Military training tends to stay with you:
Stewart, 51, told The Daily Caller on Sunday he doesn’t remember any conscious thought from the moment he heard the gun shots until it was all over — he just acted on instinct to stop the shooter and prevent him from leaving so he couldn’t hurt more people somewhere else. The Iraq combat veteran said his military training kicked in.
“I knew I had to be within five feet of this guy so his rifle couldn’t get to me,” Stewart said. “So I ran immediately toward him, and I yelled as loud as I could. And he was scared. I scared the hell out of him.”
Stewart served in the Navy in explosive ordnance disposal from 1990 to 1994, then enlisted in the Army in 2001 because of the Sept. 11 terror attacks.
“Looking back, it was kind of a crazy idea to do, but I did it.” He was deployed to Iraq in 2003 and left the military in 2004, as a staff sergeant. He’s now in construction work.
When the gunman opened fire, he was in the back of the synagogue. By the time he got to the lobby, the shooter had killed one woman, blown the finger off of a rabbi, and injured two others.
“I heard gunshots,” Stewart said. “And everybody got up and started trying to get out the back door, so I — for whatever reason — I didn’t do that. I ran the other way. I ran towards the gun shots.”
“When I came around the corner into the lobby area, I saw the individual with a gun, and he fired two rounds. And I yelled at him and I must have yelled very loud, and he looked at me, and I must have had a really mean look on my face or something, because he immediately dropped his weapon and turned and ran. And then I gave chase.”
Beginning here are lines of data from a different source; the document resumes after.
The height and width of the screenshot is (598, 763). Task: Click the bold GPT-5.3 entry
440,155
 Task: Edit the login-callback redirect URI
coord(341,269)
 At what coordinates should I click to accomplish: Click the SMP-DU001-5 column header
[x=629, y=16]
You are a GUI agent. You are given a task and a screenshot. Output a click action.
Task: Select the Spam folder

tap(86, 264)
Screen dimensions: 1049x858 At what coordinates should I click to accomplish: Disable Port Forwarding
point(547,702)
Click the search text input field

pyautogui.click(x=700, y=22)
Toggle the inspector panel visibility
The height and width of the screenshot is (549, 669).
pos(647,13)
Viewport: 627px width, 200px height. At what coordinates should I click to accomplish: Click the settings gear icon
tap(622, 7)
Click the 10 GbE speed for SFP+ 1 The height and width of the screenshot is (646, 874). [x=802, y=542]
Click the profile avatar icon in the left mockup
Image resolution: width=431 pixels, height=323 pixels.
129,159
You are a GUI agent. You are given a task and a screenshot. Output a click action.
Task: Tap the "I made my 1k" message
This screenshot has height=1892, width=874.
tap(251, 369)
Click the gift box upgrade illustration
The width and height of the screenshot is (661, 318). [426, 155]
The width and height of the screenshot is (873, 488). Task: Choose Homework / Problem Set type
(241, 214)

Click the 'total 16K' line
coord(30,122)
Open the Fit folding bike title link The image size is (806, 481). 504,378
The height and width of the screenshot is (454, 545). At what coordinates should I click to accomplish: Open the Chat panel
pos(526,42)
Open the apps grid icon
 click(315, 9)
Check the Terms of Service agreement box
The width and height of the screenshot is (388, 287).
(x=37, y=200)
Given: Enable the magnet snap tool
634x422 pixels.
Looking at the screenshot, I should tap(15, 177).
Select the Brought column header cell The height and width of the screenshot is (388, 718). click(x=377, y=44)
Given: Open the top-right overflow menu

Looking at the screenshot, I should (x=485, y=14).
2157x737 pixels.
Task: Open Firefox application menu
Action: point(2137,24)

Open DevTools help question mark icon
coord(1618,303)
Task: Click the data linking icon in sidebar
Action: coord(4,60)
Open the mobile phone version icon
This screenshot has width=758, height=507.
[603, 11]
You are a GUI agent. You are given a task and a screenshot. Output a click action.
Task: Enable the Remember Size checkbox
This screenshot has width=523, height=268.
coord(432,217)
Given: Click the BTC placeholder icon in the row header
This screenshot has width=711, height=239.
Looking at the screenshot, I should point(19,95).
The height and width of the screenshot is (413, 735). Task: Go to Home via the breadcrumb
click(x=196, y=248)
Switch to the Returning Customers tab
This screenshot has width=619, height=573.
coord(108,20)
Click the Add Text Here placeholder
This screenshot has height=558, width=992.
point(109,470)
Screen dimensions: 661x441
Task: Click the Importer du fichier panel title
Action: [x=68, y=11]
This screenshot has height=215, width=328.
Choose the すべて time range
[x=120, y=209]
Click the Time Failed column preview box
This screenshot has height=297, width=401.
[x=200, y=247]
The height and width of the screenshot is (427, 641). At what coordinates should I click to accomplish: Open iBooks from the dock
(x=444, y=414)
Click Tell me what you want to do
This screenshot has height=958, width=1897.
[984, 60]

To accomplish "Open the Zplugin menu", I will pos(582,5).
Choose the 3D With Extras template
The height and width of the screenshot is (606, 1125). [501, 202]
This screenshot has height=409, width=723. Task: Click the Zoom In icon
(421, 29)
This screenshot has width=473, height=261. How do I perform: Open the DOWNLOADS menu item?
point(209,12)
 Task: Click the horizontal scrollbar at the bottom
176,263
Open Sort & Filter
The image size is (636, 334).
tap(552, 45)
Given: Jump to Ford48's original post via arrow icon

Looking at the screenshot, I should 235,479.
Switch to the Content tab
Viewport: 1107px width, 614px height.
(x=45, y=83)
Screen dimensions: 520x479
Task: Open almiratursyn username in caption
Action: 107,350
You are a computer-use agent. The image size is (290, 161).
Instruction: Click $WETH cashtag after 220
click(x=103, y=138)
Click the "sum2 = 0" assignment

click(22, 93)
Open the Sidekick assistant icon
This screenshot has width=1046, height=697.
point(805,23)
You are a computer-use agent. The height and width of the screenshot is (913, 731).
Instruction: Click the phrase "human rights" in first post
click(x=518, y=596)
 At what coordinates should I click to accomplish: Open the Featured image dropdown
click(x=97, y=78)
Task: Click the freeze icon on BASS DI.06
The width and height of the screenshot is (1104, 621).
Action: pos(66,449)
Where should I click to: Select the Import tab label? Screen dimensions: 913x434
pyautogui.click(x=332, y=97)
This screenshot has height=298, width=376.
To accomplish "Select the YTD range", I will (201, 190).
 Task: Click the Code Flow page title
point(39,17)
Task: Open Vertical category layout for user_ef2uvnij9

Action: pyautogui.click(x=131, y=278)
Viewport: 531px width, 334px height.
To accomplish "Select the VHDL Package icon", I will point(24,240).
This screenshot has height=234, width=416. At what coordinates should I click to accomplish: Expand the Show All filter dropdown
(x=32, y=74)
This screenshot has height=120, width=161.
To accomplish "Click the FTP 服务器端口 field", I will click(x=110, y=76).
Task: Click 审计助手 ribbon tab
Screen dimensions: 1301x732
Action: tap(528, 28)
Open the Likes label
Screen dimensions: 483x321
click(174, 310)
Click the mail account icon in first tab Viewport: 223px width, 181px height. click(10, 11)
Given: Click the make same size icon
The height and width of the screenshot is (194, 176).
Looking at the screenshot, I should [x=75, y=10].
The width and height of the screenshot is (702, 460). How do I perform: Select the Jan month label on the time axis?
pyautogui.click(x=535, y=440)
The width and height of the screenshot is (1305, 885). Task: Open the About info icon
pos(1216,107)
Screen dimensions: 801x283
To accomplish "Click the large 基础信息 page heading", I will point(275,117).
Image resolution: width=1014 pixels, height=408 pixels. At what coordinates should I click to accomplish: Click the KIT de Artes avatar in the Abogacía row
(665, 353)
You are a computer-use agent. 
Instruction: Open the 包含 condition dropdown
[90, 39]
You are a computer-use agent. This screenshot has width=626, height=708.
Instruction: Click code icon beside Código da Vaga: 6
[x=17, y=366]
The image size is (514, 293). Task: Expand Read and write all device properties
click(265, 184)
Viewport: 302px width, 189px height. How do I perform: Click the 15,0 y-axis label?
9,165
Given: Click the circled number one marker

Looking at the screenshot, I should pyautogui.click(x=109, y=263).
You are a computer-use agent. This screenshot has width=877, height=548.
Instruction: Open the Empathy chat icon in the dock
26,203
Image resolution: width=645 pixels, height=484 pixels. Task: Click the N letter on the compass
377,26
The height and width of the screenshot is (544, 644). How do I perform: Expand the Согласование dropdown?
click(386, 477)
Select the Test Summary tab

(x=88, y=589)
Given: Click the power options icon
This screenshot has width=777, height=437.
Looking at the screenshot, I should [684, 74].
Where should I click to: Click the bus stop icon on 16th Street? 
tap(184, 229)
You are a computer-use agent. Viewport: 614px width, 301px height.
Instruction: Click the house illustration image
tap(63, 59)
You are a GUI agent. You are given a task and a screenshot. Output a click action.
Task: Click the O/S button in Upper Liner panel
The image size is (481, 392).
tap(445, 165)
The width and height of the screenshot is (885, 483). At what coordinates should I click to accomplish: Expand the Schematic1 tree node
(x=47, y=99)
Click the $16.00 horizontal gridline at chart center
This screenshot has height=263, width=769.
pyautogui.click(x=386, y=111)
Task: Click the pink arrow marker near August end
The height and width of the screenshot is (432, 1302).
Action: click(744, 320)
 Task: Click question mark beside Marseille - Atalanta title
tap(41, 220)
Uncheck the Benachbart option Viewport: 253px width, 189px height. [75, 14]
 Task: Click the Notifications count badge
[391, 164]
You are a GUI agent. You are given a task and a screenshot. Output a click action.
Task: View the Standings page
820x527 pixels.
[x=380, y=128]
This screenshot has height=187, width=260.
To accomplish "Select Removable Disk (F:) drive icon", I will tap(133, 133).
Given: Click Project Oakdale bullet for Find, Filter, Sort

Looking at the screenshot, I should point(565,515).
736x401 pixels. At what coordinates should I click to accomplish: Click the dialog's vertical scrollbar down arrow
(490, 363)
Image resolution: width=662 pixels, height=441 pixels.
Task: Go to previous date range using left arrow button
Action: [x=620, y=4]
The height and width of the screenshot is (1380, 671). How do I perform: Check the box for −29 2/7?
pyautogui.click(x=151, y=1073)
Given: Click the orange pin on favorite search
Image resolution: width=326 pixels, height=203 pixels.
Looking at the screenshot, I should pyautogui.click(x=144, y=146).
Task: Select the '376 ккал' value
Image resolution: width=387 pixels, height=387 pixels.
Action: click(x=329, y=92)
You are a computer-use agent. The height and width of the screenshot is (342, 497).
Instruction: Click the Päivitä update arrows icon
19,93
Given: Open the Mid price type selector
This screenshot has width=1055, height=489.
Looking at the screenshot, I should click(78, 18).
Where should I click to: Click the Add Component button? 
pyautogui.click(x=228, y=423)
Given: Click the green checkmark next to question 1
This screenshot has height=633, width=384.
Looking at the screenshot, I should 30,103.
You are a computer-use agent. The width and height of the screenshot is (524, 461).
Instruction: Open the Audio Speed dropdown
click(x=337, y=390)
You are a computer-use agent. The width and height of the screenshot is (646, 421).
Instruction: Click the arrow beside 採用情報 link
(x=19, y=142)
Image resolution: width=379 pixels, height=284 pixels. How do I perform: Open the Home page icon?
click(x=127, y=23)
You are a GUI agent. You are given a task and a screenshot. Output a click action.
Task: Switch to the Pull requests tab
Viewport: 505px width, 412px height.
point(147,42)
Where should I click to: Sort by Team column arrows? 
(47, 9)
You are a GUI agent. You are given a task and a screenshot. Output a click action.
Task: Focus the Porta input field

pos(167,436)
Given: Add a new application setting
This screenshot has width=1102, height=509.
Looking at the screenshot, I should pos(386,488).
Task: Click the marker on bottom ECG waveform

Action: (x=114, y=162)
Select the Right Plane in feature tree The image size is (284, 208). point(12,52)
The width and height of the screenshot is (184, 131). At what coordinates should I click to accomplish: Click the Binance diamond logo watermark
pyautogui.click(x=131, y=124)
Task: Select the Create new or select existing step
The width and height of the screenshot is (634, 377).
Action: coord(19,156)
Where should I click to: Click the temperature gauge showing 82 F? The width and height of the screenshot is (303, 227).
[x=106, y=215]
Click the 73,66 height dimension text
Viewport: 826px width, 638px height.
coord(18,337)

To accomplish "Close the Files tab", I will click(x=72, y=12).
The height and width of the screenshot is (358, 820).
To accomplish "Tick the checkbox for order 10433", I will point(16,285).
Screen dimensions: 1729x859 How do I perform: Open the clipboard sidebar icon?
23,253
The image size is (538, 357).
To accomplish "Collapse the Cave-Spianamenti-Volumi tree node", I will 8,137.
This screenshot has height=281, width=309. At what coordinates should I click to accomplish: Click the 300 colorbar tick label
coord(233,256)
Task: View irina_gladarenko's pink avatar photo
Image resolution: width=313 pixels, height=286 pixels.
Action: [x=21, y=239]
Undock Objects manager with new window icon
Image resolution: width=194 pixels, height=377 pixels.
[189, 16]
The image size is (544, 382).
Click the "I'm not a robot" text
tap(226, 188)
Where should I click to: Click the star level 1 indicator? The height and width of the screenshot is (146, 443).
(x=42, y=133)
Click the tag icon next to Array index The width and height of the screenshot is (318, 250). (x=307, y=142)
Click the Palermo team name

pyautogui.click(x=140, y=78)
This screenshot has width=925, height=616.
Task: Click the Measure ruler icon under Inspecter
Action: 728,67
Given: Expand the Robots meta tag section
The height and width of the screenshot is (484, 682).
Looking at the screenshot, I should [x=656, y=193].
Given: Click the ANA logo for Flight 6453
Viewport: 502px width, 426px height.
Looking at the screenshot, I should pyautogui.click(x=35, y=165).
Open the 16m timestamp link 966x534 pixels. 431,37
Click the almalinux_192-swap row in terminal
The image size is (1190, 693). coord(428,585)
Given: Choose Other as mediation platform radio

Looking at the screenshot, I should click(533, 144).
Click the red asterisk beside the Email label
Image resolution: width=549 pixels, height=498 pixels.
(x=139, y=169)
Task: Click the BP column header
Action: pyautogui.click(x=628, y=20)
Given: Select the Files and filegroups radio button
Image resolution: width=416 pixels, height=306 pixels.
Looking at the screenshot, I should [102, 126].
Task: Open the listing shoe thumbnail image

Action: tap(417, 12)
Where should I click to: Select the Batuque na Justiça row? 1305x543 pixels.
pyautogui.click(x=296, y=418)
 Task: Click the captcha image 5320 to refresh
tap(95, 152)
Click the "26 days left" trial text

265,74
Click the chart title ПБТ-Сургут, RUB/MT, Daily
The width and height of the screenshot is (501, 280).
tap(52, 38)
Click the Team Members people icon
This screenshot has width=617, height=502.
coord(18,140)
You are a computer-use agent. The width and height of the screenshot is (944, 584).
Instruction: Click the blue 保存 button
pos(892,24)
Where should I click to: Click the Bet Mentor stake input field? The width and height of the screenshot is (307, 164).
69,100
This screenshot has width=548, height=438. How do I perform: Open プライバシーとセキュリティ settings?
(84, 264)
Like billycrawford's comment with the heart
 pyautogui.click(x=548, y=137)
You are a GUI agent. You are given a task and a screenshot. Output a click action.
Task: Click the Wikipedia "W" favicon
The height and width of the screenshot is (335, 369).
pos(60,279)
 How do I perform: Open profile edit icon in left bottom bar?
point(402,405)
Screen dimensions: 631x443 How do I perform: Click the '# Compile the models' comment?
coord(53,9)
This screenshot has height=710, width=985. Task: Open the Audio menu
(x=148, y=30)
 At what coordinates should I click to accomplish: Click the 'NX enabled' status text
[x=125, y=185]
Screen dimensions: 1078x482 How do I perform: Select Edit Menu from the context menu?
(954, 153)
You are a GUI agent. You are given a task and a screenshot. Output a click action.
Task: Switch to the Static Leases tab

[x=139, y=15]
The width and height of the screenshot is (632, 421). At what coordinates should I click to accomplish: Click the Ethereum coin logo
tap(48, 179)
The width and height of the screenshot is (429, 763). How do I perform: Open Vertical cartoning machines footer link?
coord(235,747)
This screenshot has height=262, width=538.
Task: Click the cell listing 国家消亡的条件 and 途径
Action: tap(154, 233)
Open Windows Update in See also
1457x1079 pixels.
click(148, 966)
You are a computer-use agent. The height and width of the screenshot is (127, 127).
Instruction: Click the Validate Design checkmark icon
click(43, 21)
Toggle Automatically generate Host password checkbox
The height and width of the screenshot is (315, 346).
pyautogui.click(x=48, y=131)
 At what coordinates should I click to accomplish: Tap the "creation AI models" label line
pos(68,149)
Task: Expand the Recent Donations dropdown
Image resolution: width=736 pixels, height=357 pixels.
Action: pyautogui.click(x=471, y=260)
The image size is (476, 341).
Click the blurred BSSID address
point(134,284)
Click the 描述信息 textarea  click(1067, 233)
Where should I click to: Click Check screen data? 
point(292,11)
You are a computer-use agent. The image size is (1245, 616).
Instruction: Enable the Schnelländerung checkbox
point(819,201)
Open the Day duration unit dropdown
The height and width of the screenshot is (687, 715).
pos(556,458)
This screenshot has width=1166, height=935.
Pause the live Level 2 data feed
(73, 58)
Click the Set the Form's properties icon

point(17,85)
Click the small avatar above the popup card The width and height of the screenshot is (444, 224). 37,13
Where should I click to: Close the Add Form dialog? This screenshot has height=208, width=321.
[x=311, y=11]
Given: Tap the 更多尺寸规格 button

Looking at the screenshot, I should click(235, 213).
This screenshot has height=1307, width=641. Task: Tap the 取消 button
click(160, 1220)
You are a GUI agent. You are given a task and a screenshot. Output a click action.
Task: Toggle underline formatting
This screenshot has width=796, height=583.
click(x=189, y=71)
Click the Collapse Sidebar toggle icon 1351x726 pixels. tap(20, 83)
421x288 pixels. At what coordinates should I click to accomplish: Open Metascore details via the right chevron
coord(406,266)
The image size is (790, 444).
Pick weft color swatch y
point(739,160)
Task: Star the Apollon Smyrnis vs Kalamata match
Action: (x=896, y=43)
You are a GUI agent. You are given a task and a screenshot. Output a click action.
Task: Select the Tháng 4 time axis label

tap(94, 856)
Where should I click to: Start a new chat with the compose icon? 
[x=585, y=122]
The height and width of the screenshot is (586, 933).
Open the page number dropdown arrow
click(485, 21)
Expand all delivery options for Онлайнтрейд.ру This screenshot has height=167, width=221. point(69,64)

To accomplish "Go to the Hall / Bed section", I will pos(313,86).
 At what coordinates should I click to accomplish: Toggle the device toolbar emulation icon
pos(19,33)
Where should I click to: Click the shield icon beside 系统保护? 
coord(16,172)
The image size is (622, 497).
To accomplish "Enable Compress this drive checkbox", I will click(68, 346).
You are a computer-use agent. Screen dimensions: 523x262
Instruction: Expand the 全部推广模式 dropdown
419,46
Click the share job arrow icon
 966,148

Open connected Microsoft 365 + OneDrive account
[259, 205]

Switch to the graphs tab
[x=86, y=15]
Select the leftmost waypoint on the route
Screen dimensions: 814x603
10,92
Go here to read the rest. As CS Lewis noted, courage is an essential virtue:
Now this is a ticklish business. We have made men proud of most vices, but not of cowardice. Whenever we have almost succeeded in doing so, the Enemy permits a war or an earthquake or some other calamity, and at once courage becomes so obviously lovely and important even in human eyes that all our work is undone, and there is still at least one vice of which they feel genuine shame. The danger of inducing cowardice in our patients, therefore, is lest we produce real self-knowledge and self-loathing with consequent repentance and humility. And in fact, in the last war, thousands of humans, by discovering their own cowardice, discovered the whole moral world for the first time. In peace we can make many of them ignore good and evil entirely; in danger, the issue is forced upon them in a guise to which even we cannot blind them.